Del resto gli europei per storia e sensibilità diverse non potevano rimediare agli errori americani. Anzi hanno contribuito a rendere la situazione più difficile. Stati come Polonia, Paesi Baltici, Finlandia, Danimarca e Svezia prima erano tenuti a bada dalla Merkel, uscita di scena lei agiscono in proprio.

Del resto era destino che accadesse così con l’allargamento della Ue: deciso negli anni Novanta dalla Germania e da Prodi per conquistare nuovi mercati – ma al seguito dell’allargamento della Nato a Est promosso in chiave militare tutt’altro che democratica – si è rivelato sotto il profilo politico e strategico una delle mosse più ambigue e contraddittorie della storia. Bastavano degli accordi di associazione. Ma guai oggi a dirlo.

E chi ha pagato il prezzo più alto è stata proprio Berlino. Prima la Germania era la locomotiva dell’Unione europea, il Paese più importante, ora non decide nulla. Il cancelliere Scholtz è stato umiliato ancora prima che la guerra cominciasse quando, l’8 febbraio 2022, Biden alla Casa Bianca, davanti al mondo intero, gli ha imposto di chiudere il gasdotto North Stream con la Russia.
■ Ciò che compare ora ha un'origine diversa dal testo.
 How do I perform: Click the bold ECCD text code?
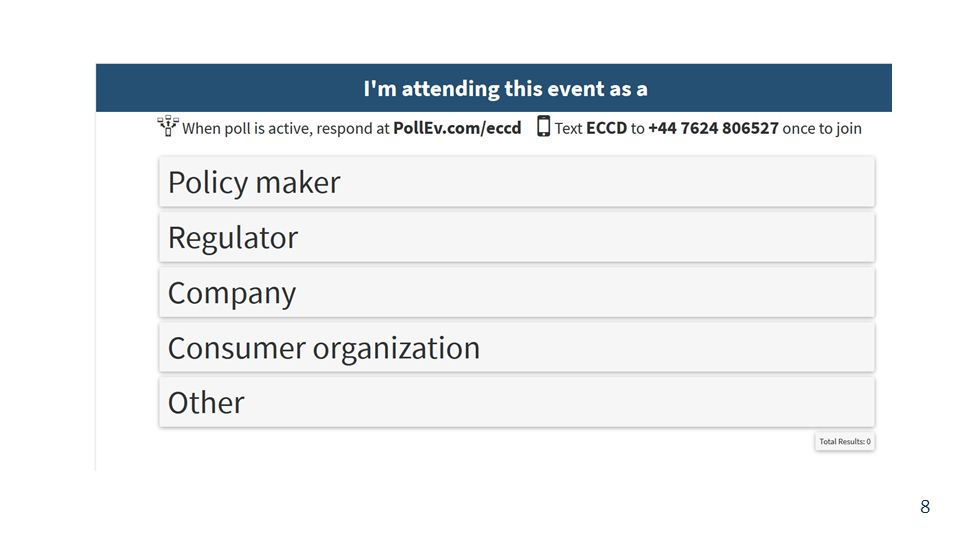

Merkel lo aveva difeso strenuamente dagli attacchi del Congresso e dell’amministrazione Usa, gli ucraini con gli occidentali poi lo hanno fatto saltare.

La guerra, nonostante le conquiste territoriali russe, poteva finire qui, con questo messaggio evidente: la Russia doveva accantonare per sempre, o per lo meno per decenni, i legami con l’Europa. Con la conseguenza che l’area di influenza europea si era già praticamente dimezzata. Soprattutto se a questo aggiungiamo che l’Europa è praticamente scomparsa come interlocutore rilevante sia in Medio Oriente che in Nordafrica e nel Sahel. La guerra di Gaza insegna.

Adesso ci troviamo con un’Europa a trazione slava, assai lontana dai princìpi fondatori dell’Unione, con alleati come Usa e Gran Bretagna desiderosi di regolare i conti con Mosca e una Francia guidata dalle gesticolazioni politiche di un Macron che proprio in Africa ha subito umilianti sconfitte con i francesi costretti ad abbandonare Mali e Niger. Così siamo arrivati, nella speranza di sbagliarci, sull’orlo di un conflitto allargato.